Excerto fornecido:
---+---

O desmantelamento foi, aliás, a principal causa da extinção das pontes suspensas pelo mundo – cerca de 40% delas terão desaparecido assim, adianta Luís Miranda. As restantes foram substituídas, destruídas por ação humana ou colapsaram por desgaste e causas naturais. À época do estudo deste investigador, boa parte destas pontes encontravam-se em avançado estado de degradação, algumas apenas com vestígios visíveis.
Aquilo que se sabe da história das pontes suspensas de arame ajuda a criar uma versão para a construção da ponte de Rebordelo/Arnóia, já que elas surgiram na sequência de experiências de projetistas afoitos e a primeira que se conhece foi implantada em Filadélfia, nos Estados Unidos, em 1916, para uso pedonal. O engenheiro e inventor francês Marc Seguin (1786 – 1875) foi grande impulsionador do desenvolvimento desta tipologia de pontes e projetou dezenas delas pela Europa, de acordo com Luís Miranda. Só em França, foram construídas mais de 400.



“As experiências de Seguin foram úteis para analisar o comportamento destas estruturas ao longo do tempo, para definir o processo a adotar, para demonstrar que a resistência de um cabo composto por arames finos é duas vezes superior à das correntes de ferro muito utilizadas à época pelos ingleses, e para definir uma nova forma de entrançar os arames, que tinha em conta os fenómenos de corrosão”, afirma Luís Miranda, na supracitada tese de mestrado. Ou seja, quando foi necessário construir uma nova ponte sobre o Tâmega entre Rebordelo e Arnóia – uma vez que a travessia primitiva, de finais do século XIX, fora destruída – esta tecnologia dos cabos de arame estava já desenvolvida e muito testada, inclusivamente em pontes muito mais longas e mais complexas do que aquela que era preciso implantar naquele local.
No seu estudo, o autor relaciona ainda a existência destas pontes com a presença nos territórios de técnicos ligados à construção dos caminhos-de-ferro (a construção da Linha do Tâmega decorreu no primeiro quartel do século XX) e também com necessidades de circulação de pessoas e bens. A ponte de arame que chegou aos nossos dias é contemporânea do início da laboração das minas de Vieiros, em Rebordelo e a travessia permitia aos celoricenses deslocarem-se para as minas, assim como aos amarantinos frequentar a feira e o mercado em Celorico. Na imprensa da época, refere-se a criação de famílias a partir de namoros tornados possíveis pela (então) nova ponte.

---+---

Dados extraídos:
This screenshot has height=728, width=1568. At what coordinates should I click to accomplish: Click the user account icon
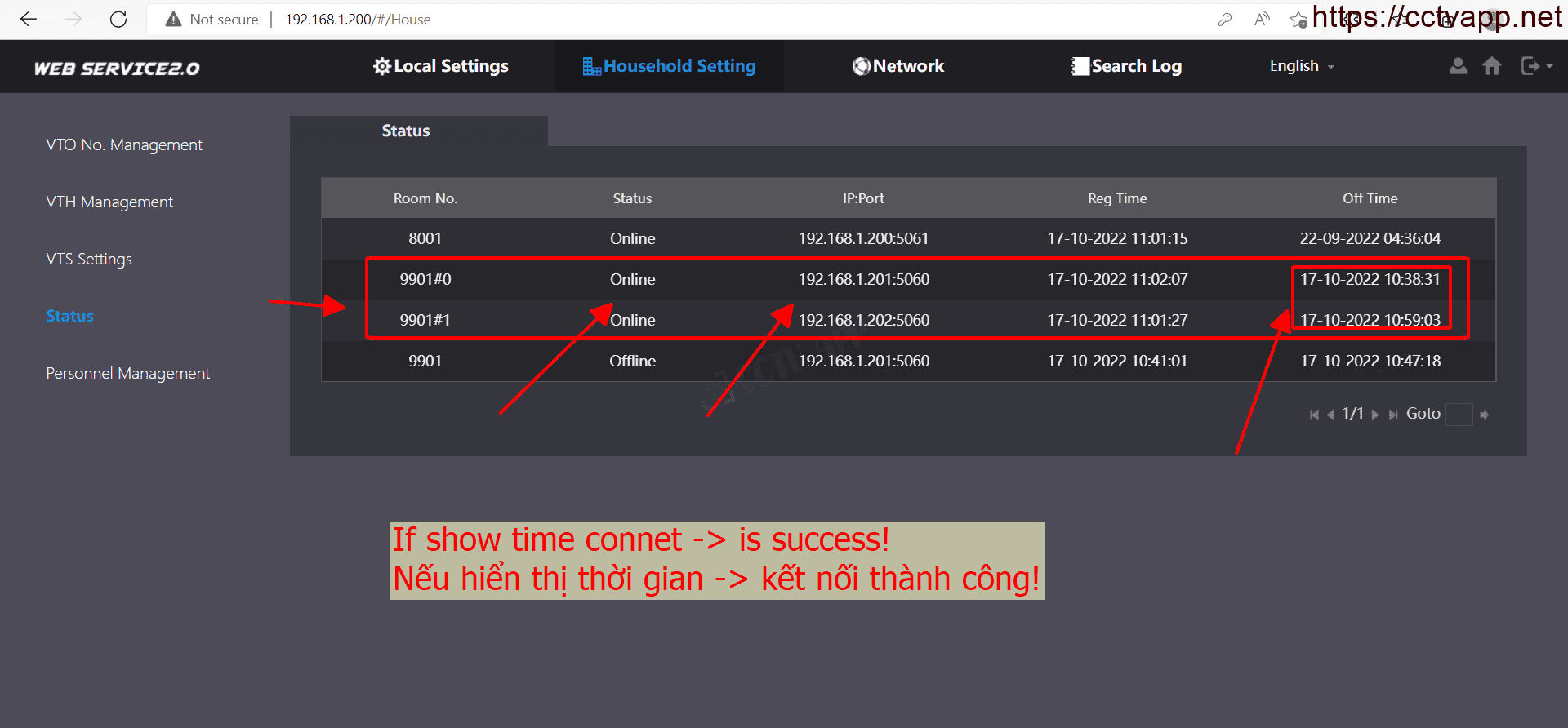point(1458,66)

---+---

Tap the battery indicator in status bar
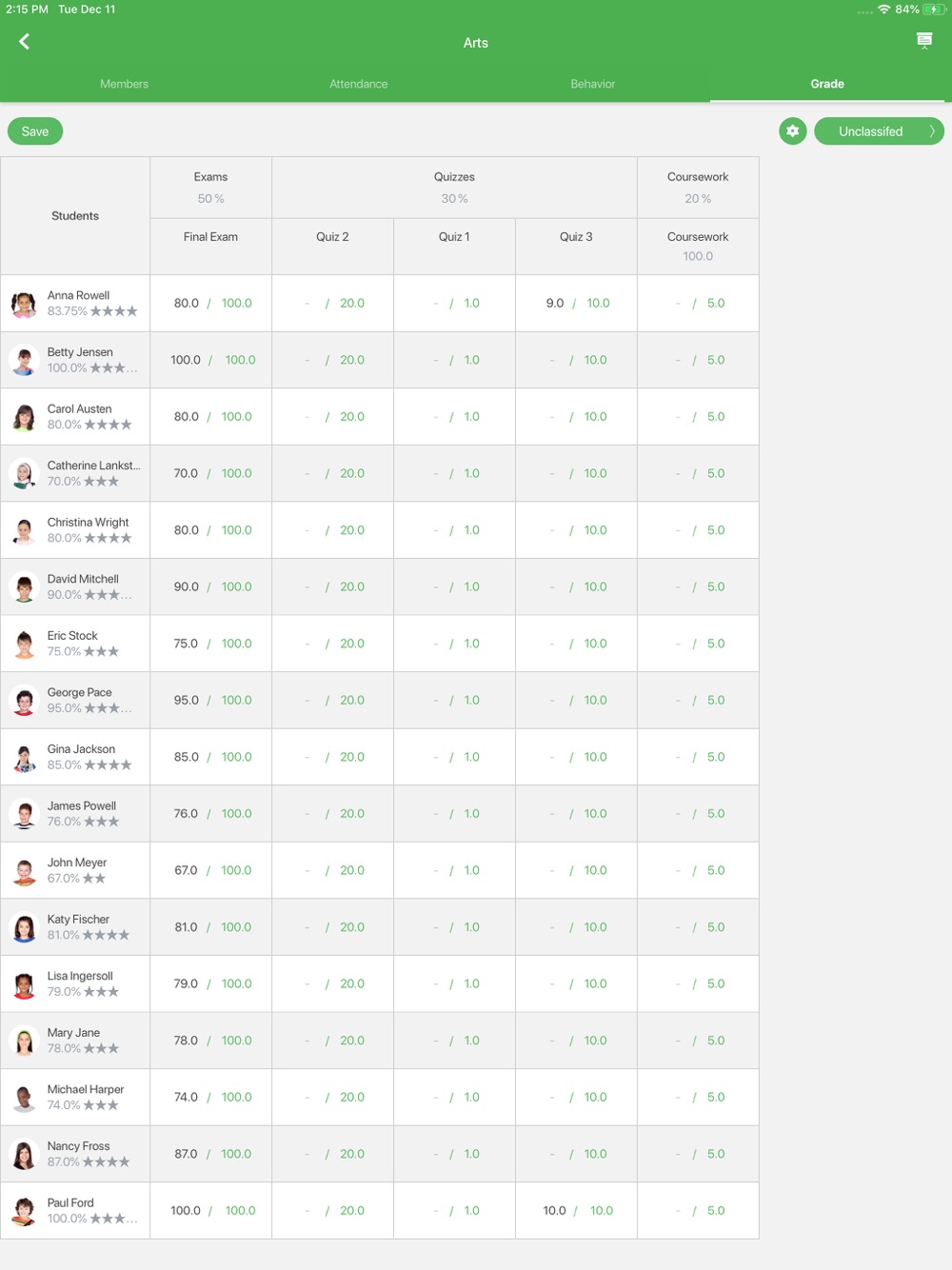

---+---

Exercício 1: Traduza para inglês a seguinte frase do excerto sobre as pontes suspensas de arame: "O engenheiro e inventor francês Marc Seguin (1786 – 1875) foi grande impulsionador do desenvolvimento desta tipologia de pontes e projetou dezenas delas pela Europa, de acordo com Luís Miranda."
Exercício 2: Transcreva do excerto sobre as pontes suspensas de arame o trecho que vai de "Aquilo que se" até "mais de 400.", inclusive.
Os dados apresentados provêm de uma fonte distinta da do excerto.

Resposta correta 1: The French engineer and inventor Marc Seguin (1786 – 1875) was a major driving force behind the development of this type of bridge and designed dozens of them across Europe, according to Luís Miranda.

Resposta correta 2:
Aquilo que se sabe da história das pontes suspensas de arame ajuda a criar uma versão para a construção da ponte de Rebordelo/Arnóia, já que elas surgiram na sequência de experiências de projetistas afoitos e a primeira que se conhece foi implantada em Filadélfia, nos Estados Unidos, em 1916, para uso pedonal. O engenheiro e inventor francês Marc Seguin (1786 – 1875) foi grande impulsionador do desenvolvimento desta tipologia de pontes e projetou dezenas delas pela Europa, de acordo com Luís Miranda. Só em França, foram construídas mais de 400.